O ministro Alexandre de Moraes, do Supremo Tribunal Federal (STF), concedeu o prazo de 15 dias para a Procuradoria-Geral da República (PGR) se manifestar sobre a decisão do senador Flávio Bolsonaro de não prestar depoimento presencial à Polícia Federal (PF) nesta terça-feira (28), optando por apresentar apenas uma defesa escrita.
A oitiva do parlamentar estava agendada para as 14h na sede da corporação. No entanto, a defesa do congressista protocolou uma petição solicitando a substituição da oitiva presencial pelo documento redigido, ressaltando que, na condição de investigado, o senador tem o direito de não depor.
Após o não comparecimento, o delegado responsável pelo caso, Antônio Carlos Knoll, notificou o relator no STF. Em seu despacho, o ministro Moraes destacou que a manifestação expressa de ausência exige a remessa dos autos ao Ministério Público Federal para análise.
A investigação apura declarações publicadas por Flávio na rede social X no dia 3 de janeiro deste ano. Na ocasião da prisão do venezuelano Nicolás Maduro, o senador associou o presidente Luiz Inácio Lula da Silva a condutas criminosas e a um suposto esquema ligado ao Foro de São Paulo.
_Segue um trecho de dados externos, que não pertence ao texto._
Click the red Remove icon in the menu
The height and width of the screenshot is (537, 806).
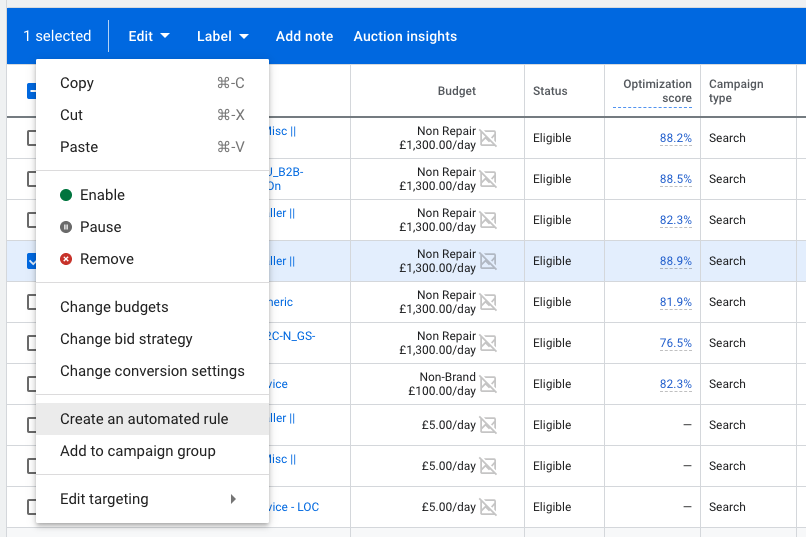click(x=66, y=259)
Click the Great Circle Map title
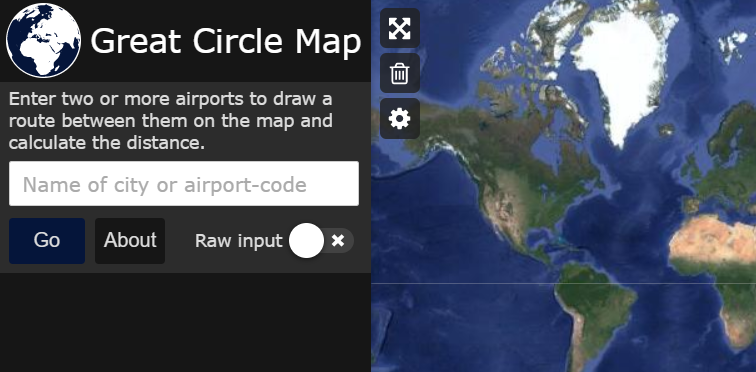This screenshot has height=372, width=756. pos(226,41)
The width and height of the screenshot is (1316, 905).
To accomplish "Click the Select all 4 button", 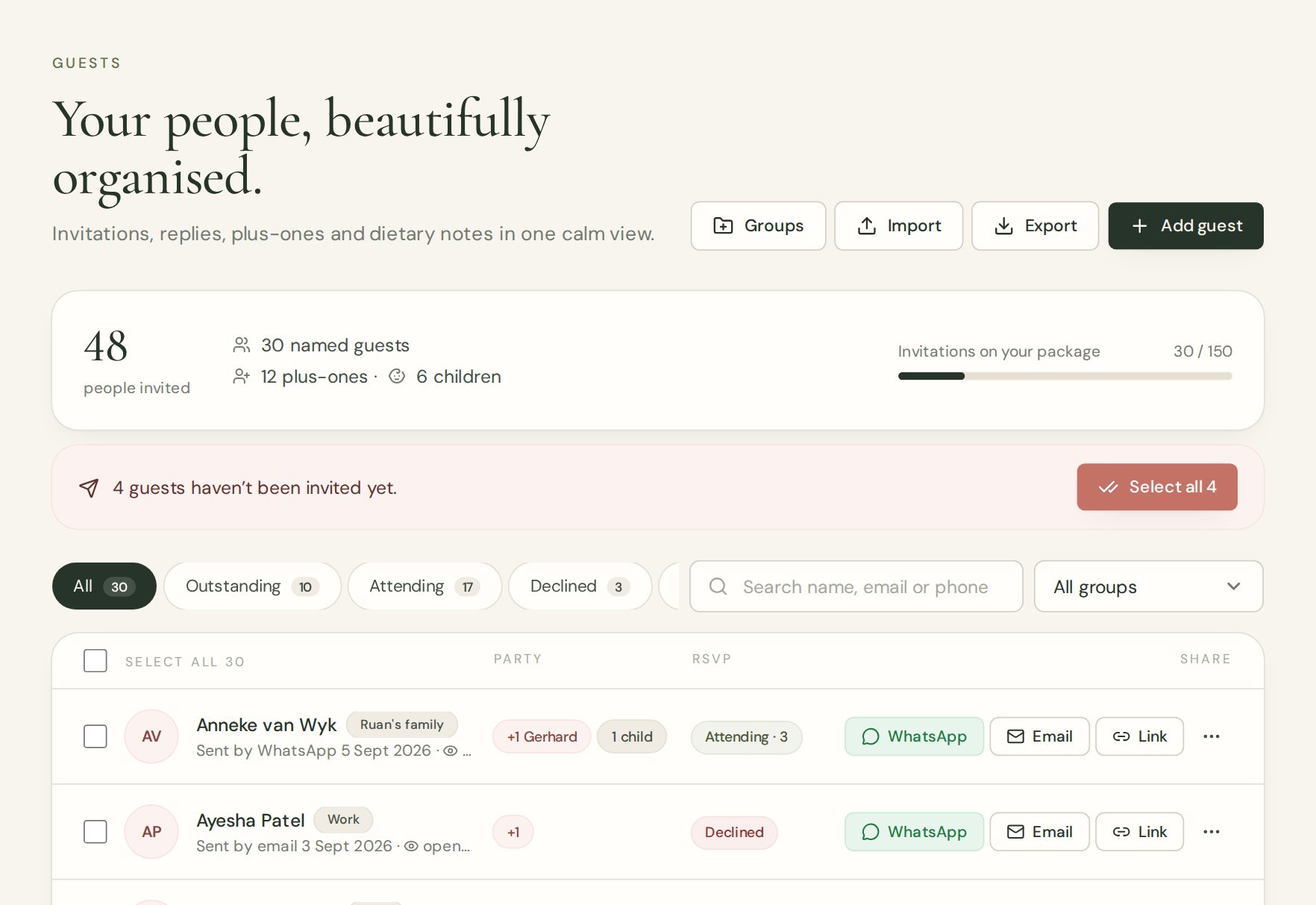I will (x=1157, y=487).
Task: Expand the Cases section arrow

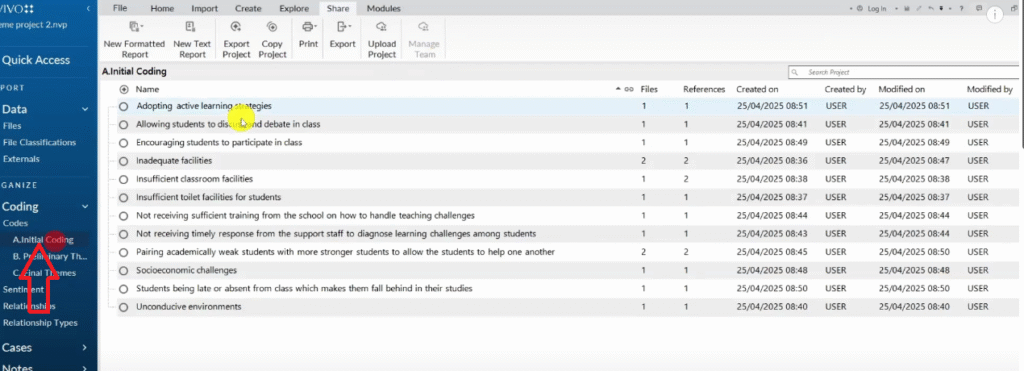Action: 85,347
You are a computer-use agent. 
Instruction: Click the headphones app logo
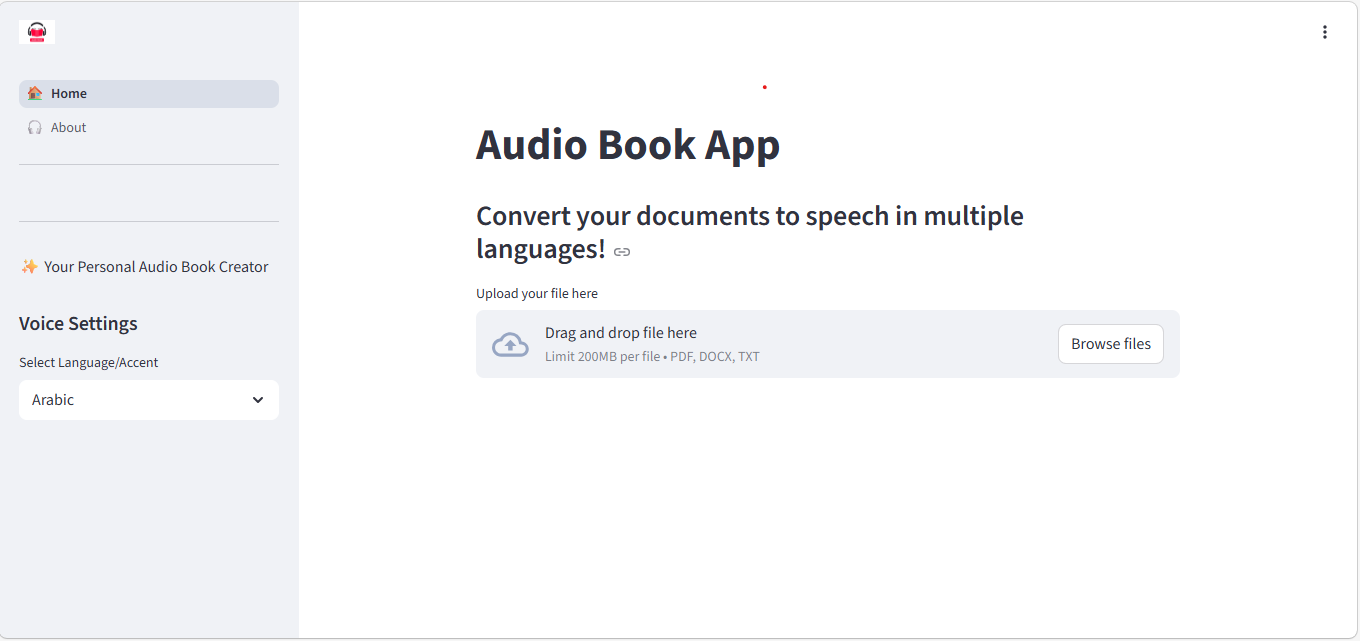coord(36,31)
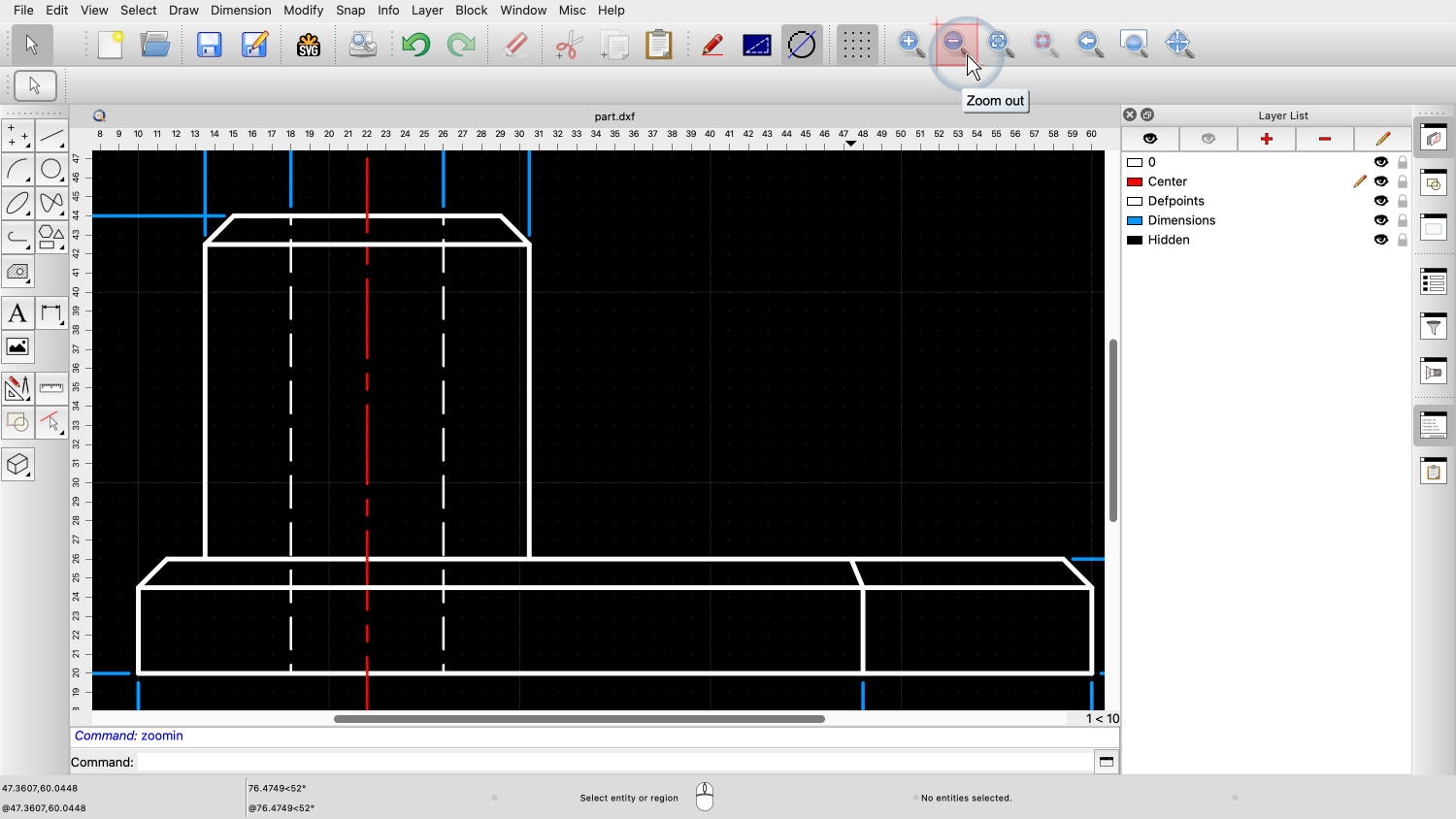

Entenda o inquérito por calúnia
A Polícia Federal concluiu o inquérito no mês passado, apontando que o senador cometeu o crime de calúnia contra o presidente da República. Em seguida, o procurador-geral da República, Paulo Gonet, defendeu a realização do depoimento com autorização prévia do STF.
O parecer da PGR lembrou que a legislação penal prevê a possibilidade de retratação, mecanismo que pode isentar o investigado de eventuais penas caso opte por retirar as declarações feitas.